_YOUR ASSIGNMENT_.
Once the line containing "Главная (56, 129)" is located, output it and every line after it through the end of the records, exactly as written and nothing else.

_Records from a data source_.

BEGIN

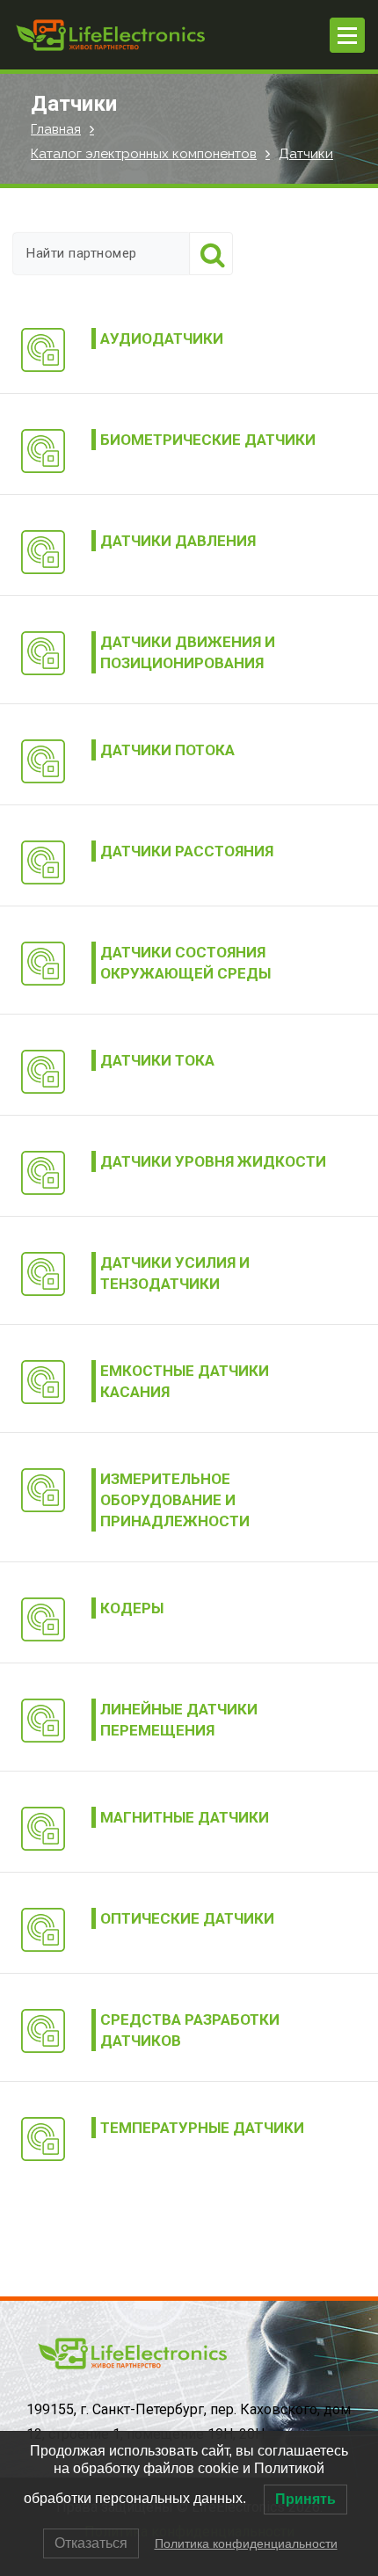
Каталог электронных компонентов (144, 154)
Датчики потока (167, 750)
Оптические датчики (187, 1918)
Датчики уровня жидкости (213, 1161)
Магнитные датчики (184, 1817)
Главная (56, 129)
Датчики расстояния (186, 851)
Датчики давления (178, 540)
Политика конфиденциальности (246, 2543)
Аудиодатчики (161, 338)
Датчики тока (157, 1060)
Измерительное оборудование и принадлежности (175, 1500)
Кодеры (132, 1608)
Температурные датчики (202, 2127)
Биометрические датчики (208, 439)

END

_RESULT OF THE EXERCISE_.
Главная (56, 129)
Датчики расстояния (186, 851)
Датчики давления (178, 540)
Политика конфиденциальности (246, 2543)
Аудиодатчики (161, 338)
Датчики тока (157, 1060)
Измерительное оборудование и принадлежности (175, 1500)
Кодеры (132, 1608)
Температурные датчики (202, 2127)
Биометрические датчики (208, 439)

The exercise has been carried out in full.